__Texto presentado__:
◇ ◇ ◇ ◇

El film no escatima una furibunda crítica a los medios de comunicación imperantes, en la medida en que su estética traduce interioridad y exterioridad expuestas de lleno en base a un sinfín de metáforas, algunas más necesarias que otras. Intentando responder a inquietudes tan determinantes como la propia identidad, el superyó observa de cerca al cineasta, ¿se trata de un genio incomprendido que la sociedad exprimió? El múltiple ganador del Premio Oscar se rodea de íconos mexicanos. ¿Presenciamos un mero instrumento narrativo o la osada prepotencia de ponerse en lugar de portavoz generacional? Iñárritu juega de soslayo en igual medida que imposta seriedad: examina la migración y el rechazo, pero sin adquirir profundidad. El ojo documentalista captura la esencia de seres inmersos en un vivir en sociedad, bajo reglas de manual que indiquen como se dice que se debe aparentar. Se acumulan guiños de “8 y ½” (1963), de Fellini; ¿de quién es la voz que dicta la siguiente secuencia? Pareciera que forma y contenido pretenden amoldarse en función de que la ficción desnude mente y alma de quien detrás de cámara se encuentra. Pero, otra vez, las comparaciones suelen ser odiosas. La vanidad gana la pulseada.

◇ ◇ ◇ ◇

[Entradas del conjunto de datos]
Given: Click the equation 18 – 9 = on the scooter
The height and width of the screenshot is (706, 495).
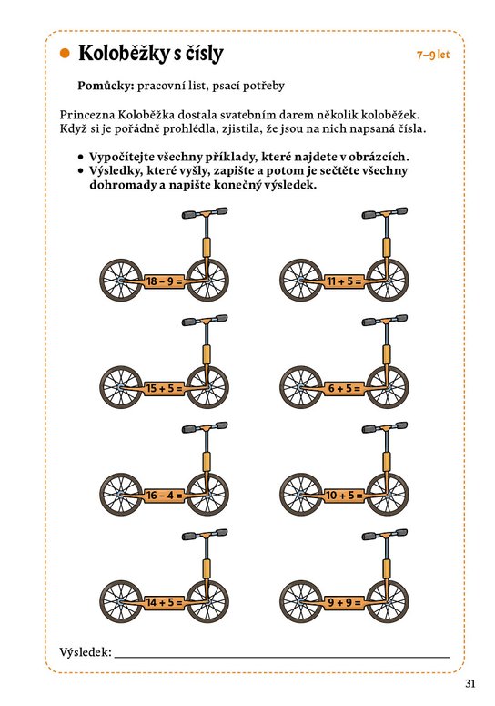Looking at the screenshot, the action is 164,281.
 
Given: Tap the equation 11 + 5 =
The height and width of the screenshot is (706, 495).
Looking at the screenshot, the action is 344,281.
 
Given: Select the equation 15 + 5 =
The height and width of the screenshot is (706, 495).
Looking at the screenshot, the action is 164,388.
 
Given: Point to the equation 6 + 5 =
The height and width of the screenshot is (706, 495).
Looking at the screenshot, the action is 344,388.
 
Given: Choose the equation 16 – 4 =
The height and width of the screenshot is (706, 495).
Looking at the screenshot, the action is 164,496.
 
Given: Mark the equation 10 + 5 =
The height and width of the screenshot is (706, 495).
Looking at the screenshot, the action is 344,496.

◇ ◇ ◇ ◇

__Consignas__:
1 > Según la reseña sobre el film de Iñárritu, ¿de qué película de Fellini se acumulan guiños?
2 > Explica en una a tres oraciones en qué se apoya la crítica a los medios de comunicación imperantes, según la reseña sobre el film de Iñárritu.
3 > Continúa la reseña sobre el film de Iñárritu a partir de su última oración.

__Tus respuestas__:
1 > De "8 y ½" (1963).

2 > La crítica se apoya en la estética del film, que traduce interioridad y exterioridad expuestas de lleno. Lo hace mediante un sinfín de metáforas, algunas más necesarias que otras.

3 >
El iraní Darius Khondji, director de fotografía de magnos films como “Delicatessen” (1991), “Seven” (1995) y “Uncut Gems” (2020) aporta valores que serán apreciados en la gran pantalla, produciendo auténticas bellezas pictóricas. Críptica e indescifrable, de hilarante despropósito, “Bardo” es una incuestionable proeza técnica. Esta cinta inmersiva se vale de decisiones artísticas válidas en deslumbrarnos: utiliza travellings, cámara en mano, planos secuencia, herramientas de dolly y oníricas lentes angulares. Aún pecando de exagerada retórica, explota el lenguaje cinematográfico en un sentido de introspección que se extrapola como traslúcida visión del proceso cíclico de vida. Lo análogo y lo fractal podrían simbolizar la esencia de este viaje épico, que ensaya una puesta en abismo de experiencias traumáticas. La vasta ciudad se puebla de fantasmas imposibles de alcanzar, luego de anónimos seres acribillados. El fin no es más que comprender el propio lugar que se ocupa en el mundo. Lo falso y lo verdadero, a fin de cuentas, acabarán confundiéndose. La vida se hace de paradojas. Cierta confusión anímica, también, acompaña la salida de la sala de proyección.